Auto mode is where things get interesting. The vacuum reads particle counts from the floor in real time and adjusts suction automatically. On bare hardwood, it runs at lower power. Hit a rug or a debris-heavy area and it ramps up without any input from you. In practice, this extends battery life while maintaining cleaning performance.
The Laser Slim Fluffy head lit up our freshly swept hardwood floors like a dusty crime scene. Fine particles that were completely invisible under normal lighting showed up as a thick layer of debris once the laser was on. That's not a novelty feature. It changes how thoroughly you clean, because you can actually see what you're missing.
Pet hair testing was straightforward. We ran the hair screw tool across a sectional sofa with heavy golden retriever shedding. Single pass, embedded hair removed, zero tangling in the brushroll. The conical shape of the hair screw tool moves hair toward the center as it spins, which is a genuinely effective design. We didn't have to clear the brushroll once during our test period.

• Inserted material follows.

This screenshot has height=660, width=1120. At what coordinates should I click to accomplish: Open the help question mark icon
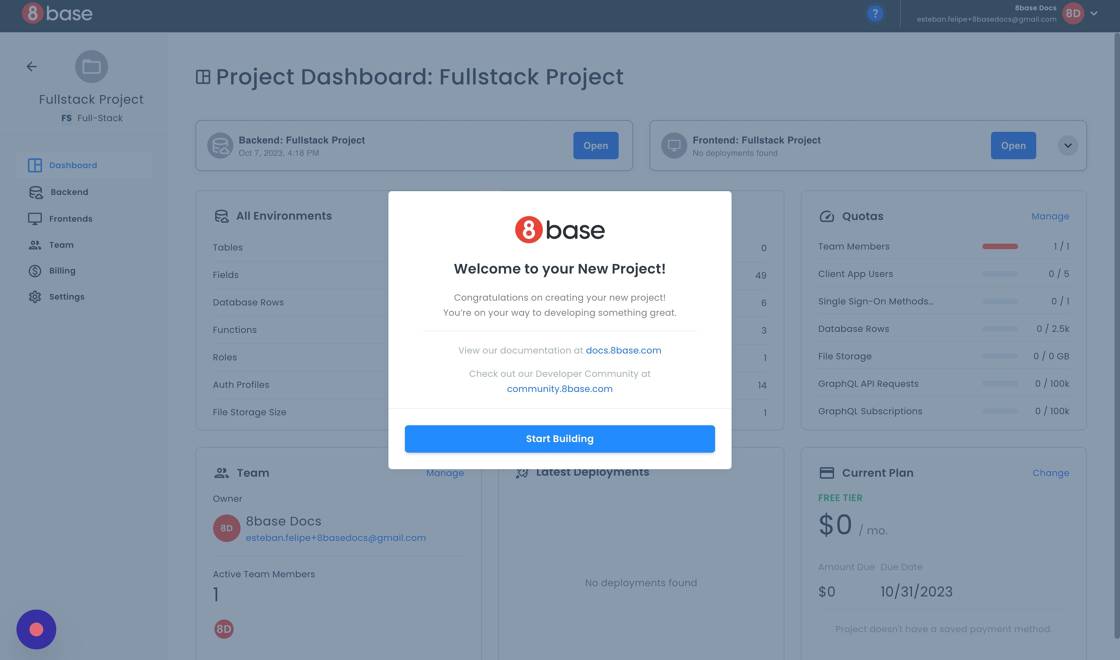(875, 14)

The laser on the Laser Slim Fluffy head sits at a 1.5-degree angle, designed specifically to cast shadows across fine dust particles that would otherwise be invisible. We tested this on floors we'd already vacuumed with a standard vacuum and still found visible debris. It's one of those features that seems like marketing until you actually use it.
The LCD screen tracks particles in three size categories (10, 60, and 180 microns) and displays them as a live bar chart. In Auto mode, the vacuum uses this data to adjust suction power. The counter is also useful for understanding where the dirtiest areas of your home are. Our kitchen floor registered 4x the particle count of the living room, which wasn't surprising but was good to confirm.
This is the most important spec for allergy sufferers. HEPA filtration captures 99.97% of particles at 0.3 microns. Dyson's whole-machine filtration means the seal is across the entire unit, not just the filter element. Air that goes in gets filtered before it comes out. The filter is washable and should be rinsed monthly under cold water, then left to dry for 24 hours before reinstalling.
The motor produces up to 280 AW peak suction in Boost mode. In Auto mode you're working with 240 AW, adjusted dynamically. For context, most cordless vacuums in this price range produce 100 to 150 AW. The gap is significant on thick rugs and heavy debris.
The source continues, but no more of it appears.